**** Tekst do przeczytania

NBA: Wizards lepsi od Cleveland Cavaliers. Sześć punktów Marcina Gortata
Marcin Gortat uzyskał sześć punktów, a jego zespół Washington Wizards pokonał na wyjeździe Cleveland Cavaliers 110:103 w jednym z sześciu czwartkowych meczów NBA. Koszykarze wrócili do rywalizacji w lidze po przerwie na Mecz Gwiazd.
2018-02-23, 08:34
Kilka dni odpoczynku wybiło z rytmu trzeci zespół Konferencji Wschodniej, który wcześniej wygrał cztery spotkania z rzędu. Tym razem na wysokości zadania stanął tylko jego lider LeBron James. Wybrany w niedzielę po raz trzeci najlepszym zawodnikiem (MVP) All Star Game koszykarz uzyskał 32 punkty, miał dziewięć zbiórek i osiem asyst, choć w końcówce spudłował dwa wolne. Jego dorobek nie wystarczył do pokonania zespołowo grających gości.
- Nienawidzę przegrywać, ale dziś jestem mniej zdenerwowany niż zazwyczaj, bo to był dobry mecz w naszym wykonaniu. Drużyna wciąż jest w fazie przebudowy, a ten proces musi potrwać. Jeśli jednak dalej będziemy podążać we właściwym kierunku, to efekty przyjdą - wspomniał James.

********

**Zadania do wykonania:**
• a. Powtórz bez zmian fragment tekstu o meczu NBA od „NBA: Wizards lepsi” do „zespołowo grających gości.”.
• b. Podejmij tekst o meczu NBA w miejscu, w którym się kończy, i napisz jego dalszy ciąg.
Poniższy materiał nie ma związku z tekstem o meczu NBA.

**** Dany materiał

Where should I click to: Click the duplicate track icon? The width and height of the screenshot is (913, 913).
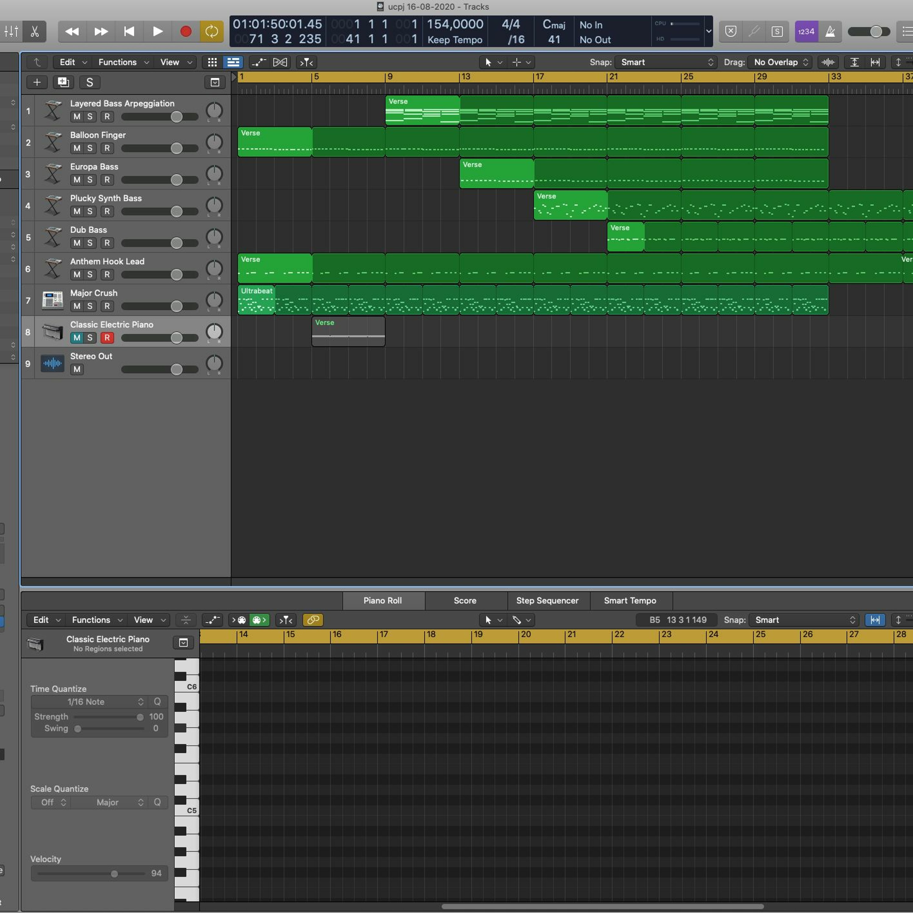(63, 82)

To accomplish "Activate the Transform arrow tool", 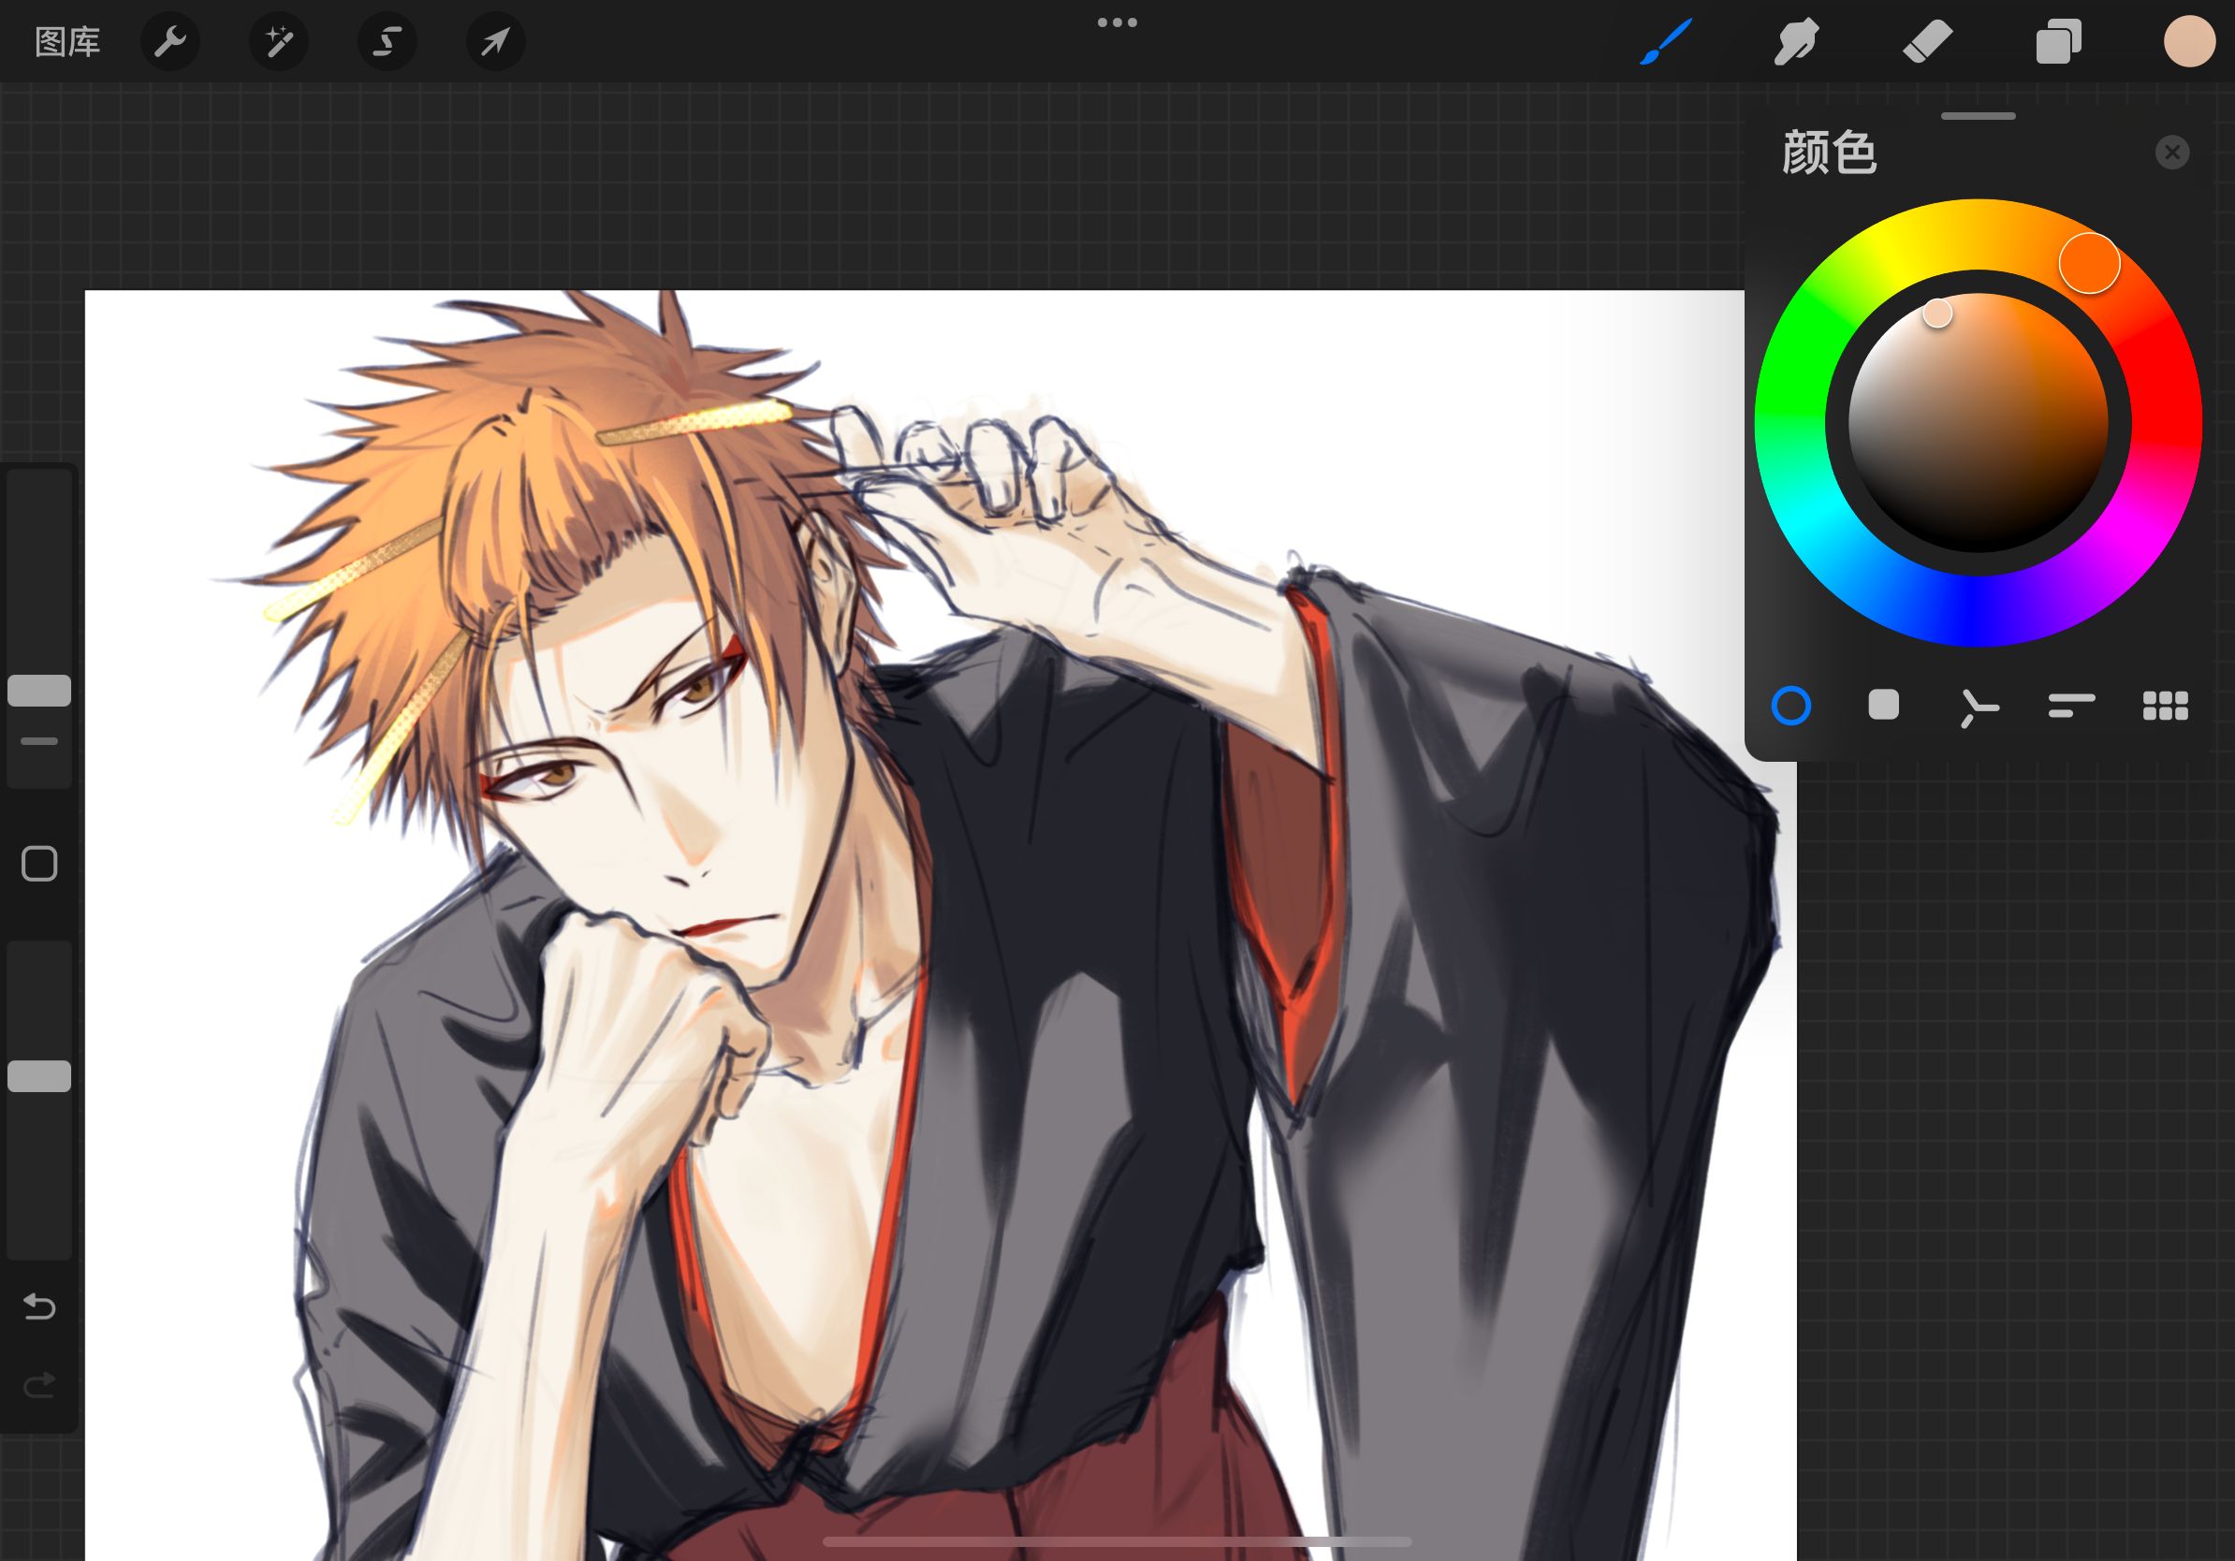I will 495,42.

********

**Wyniki po kolei:**
• a.
NBA: Wizards lepsi od Cleveland Cavaliers. Sześć punktów Marcina Gortata
Marcin Gortat uzyskał sześć punktów, a jego zespół Washington Wizards pokonał na wyjeździe Cleveland Cavaliers 110:103 w jednym z sześciu czwartkowych meczów NBA. Koszykarze wrócili do rywalizacji w lidze po przerwie na Mecz Gwiazd.
2018-02-23, 08:34
Kilka dni odpoczynku wybiło z rytmu trzeci zespół Konferencji Wschodniej, który wcześniej wygrał cztery spotkania z rzędu. Tym razem na wysokości zadania stanął tylko jego lider LeBron James. Wybrany w niedzielę po raz trzeci najlepszym zawodnikiem (MVP) All Star Game koszykarz uzyskał 32 punkty, miał dziewięć zbiórek i osiem asyst, choć w końcówce spudłował dwa wolne. Jego dorobek nie wystarczył do pokonania zespołowo grających gości.

• b.
Wizards wyszli na prowadzenie w drugiej kwarcie, którą wygrali 35:23, a później byli stroną dominującą, choć w trzeciej i czwartej kwarcie jeszcze na krótko tracili przewagę. Decydujący okazał się początkowy fragment ostatniej odsłony, kiedy od stanu 88:89 zdobyli dziewięć punktów z rzędu, a w końcówce już kontrolowali przebieg wydarzeń na parkiecie.
Polski środkowy spędził na boisku 18 minut, zdobywając w tym czasie sześć punktów. Trafił trzy z sześciu rzutów z gry, odnotował trzy zbiórki i na tym zakończył się jego wpis w statystyki.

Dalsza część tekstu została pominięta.